Nicht anders ist es bei „Wetten dass…?!“, dem Unterhaltungsflaggschiff des ZDF. Jeder Zuschauer fühlt sich als besserer Produzent, Moderator und Programmdirektor zugleich. Zu mäkeln haben sie immer etwas. „Eine Sendung leidet an Burnout“ titelte etwa Spiegel Online. Viele suchen die Schuld beim Moderator und übersehen dabei den sich wandelnden Trend der deutschen Fernsehgewohnheiten. Während die Zuschauerzahlen bei „Wetten dass…?!“ oder „DSDS“ peu à peu zurück gehen, laufen immer mehr TV-Konsumenten zu Streaming-Diensten über. Streaming-Dienste sind Datenbanken, die im Internet Videos wie TV-Serien oder Kinofilme zur Verfügung stellen. Im Gegensatz zum Download werden die Daten aber nicht auf den Computer gespeichert, sondern direkt angezeigt und anschließend verworfen. Die bekanntesten Dienste heißen Watchever, Lovefilm (Heißt neuerdings „Prime Instant Video“; von Amazon), Maxdome oder Videoload. Es wird erwartet, dass der amerikanische Marktführer Netflix bald seinen Start in Deutschland bekanntgeben wird. Dann könnte sich der neue Trend weiter beschleunigen.

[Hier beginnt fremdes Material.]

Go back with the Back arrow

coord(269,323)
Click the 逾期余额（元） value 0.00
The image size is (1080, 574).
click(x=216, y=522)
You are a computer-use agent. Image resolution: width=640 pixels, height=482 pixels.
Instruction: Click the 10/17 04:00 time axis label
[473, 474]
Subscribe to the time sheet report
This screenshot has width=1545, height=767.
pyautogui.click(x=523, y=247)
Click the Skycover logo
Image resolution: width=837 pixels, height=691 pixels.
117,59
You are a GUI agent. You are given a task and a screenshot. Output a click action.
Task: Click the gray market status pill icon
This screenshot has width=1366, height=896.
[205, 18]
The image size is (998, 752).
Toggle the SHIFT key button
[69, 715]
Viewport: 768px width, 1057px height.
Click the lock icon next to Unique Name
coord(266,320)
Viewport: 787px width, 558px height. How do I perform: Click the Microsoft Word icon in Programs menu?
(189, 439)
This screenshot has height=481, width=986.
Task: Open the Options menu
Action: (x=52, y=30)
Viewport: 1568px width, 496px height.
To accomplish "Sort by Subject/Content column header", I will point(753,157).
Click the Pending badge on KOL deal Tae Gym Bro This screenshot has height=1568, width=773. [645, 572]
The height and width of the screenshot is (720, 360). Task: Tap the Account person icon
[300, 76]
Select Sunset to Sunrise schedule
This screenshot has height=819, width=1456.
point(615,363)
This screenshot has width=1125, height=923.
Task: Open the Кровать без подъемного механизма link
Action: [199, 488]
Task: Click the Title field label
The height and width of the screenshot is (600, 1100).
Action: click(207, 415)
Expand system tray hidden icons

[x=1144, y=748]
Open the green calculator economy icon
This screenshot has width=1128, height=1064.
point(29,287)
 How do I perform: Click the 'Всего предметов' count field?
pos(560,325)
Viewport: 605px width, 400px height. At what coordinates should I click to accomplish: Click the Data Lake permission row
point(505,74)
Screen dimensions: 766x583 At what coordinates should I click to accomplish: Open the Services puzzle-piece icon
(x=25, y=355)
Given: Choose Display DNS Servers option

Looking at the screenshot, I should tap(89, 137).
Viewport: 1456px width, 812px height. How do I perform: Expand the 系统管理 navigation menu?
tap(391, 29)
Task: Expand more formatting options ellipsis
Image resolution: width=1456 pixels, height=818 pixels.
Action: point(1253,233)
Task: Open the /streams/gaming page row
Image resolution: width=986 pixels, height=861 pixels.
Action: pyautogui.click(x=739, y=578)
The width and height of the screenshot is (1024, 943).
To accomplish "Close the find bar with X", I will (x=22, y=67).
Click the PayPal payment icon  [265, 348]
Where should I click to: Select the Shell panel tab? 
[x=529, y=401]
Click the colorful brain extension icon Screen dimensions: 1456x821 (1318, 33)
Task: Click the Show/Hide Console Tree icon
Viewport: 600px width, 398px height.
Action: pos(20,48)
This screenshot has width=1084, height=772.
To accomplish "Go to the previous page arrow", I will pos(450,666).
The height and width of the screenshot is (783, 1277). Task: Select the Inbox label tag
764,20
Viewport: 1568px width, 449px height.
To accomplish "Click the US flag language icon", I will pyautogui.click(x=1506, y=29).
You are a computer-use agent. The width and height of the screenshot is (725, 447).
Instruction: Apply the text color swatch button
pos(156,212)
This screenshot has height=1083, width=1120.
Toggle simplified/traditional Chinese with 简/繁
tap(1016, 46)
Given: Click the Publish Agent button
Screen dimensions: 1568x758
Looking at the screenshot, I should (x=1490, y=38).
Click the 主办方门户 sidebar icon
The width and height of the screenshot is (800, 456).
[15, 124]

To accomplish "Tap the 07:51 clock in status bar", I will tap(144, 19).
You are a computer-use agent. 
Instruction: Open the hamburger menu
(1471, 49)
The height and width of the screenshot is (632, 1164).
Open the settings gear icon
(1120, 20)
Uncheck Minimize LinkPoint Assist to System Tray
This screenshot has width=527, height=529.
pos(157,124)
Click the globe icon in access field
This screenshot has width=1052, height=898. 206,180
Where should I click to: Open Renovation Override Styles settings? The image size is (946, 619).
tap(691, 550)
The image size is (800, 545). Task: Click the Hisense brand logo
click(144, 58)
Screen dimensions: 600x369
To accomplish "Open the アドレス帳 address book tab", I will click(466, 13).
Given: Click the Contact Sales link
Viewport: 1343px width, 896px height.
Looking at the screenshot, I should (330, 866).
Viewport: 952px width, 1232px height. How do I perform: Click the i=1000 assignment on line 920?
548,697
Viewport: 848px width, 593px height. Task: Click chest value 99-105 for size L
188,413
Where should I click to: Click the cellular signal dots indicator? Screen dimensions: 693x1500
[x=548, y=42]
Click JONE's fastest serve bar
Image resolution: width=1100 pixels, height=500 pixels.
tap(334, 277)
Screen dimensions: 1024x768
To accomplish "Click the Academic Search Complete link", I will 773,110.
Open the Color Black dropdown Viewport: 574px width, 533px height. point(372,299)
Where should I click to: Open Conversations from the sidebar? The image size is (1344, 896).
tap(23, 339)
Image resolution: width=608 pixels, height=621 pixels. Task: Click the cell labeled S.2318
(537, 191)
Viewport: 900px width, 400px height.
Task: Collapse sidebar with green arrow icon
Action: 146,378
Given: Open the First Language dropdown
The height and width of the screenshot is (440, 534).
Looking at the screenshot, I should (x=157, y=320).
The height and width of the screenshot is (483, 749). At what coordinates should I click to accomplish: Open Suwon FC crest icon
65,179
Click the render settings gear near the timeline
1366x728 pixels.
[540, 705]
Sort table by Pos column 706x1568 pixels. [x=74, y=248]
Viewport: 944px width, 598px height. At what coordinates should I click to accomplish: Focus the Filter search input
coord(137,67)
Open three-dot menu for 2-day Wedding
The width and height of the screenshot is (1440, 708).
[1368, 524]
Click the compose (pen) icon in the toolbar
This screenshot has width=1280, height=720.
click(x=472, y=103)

Streaming-Dienste sind im Kommen
Der Vorteil von Streaming-Diensten ist schnell aufgezählt: Man kann seine Lieblingsserien oder Filme anschauen, wann man möchte. Man braucht nicht eine Woche auf die nächste Folge zu warten. Es gibt in der Regel ein viel größeres Angebot und der Austausch mit den gleichgesinnten Fans ist durch Kommentarfunktionen und den Anschluss an soziale Netzwerke viel einfacher möglich.
In den USA ist bereits ein weiterer Trend zu erkennen. Große Dienstleister wie Hulu und Netflix arbeiten mit mit der auf asiatische und lateinamerikanische Inhalte spezialisierten Firma Dramafever zusammen. Mitgegründet wurde Dramafever von Suk Park, der in Spanien aufwuchs und in den USA studierte. Weil er beruflich viel unterwegs war, stellte er fest, dass in vielen asiatischen Ländern illegal koreanische Dramen mit schlechter Qualität übers Internet angeboten wurden. Er ging mit seinem Freund Seung Bak nach Südkorea und putzte die Klinken der Hauptsender. Mit Überredungskunst und Geschick konnten sie die Sender für sich gewinnen und so gründeten sie die Firma Dramafever in New York. Inzwischen bietet der Anbieter über 13.000 Episoden aus 12 Ländern an. In Kürze will Dramafever auch in Europa starten. Die Firma arbeitet mit professionellen Übersetzern und sendet die Serien mit englischen – manchmal auch spanischen – Untertiteln mit Originalton. So entfallen die teuren Synchronisationen.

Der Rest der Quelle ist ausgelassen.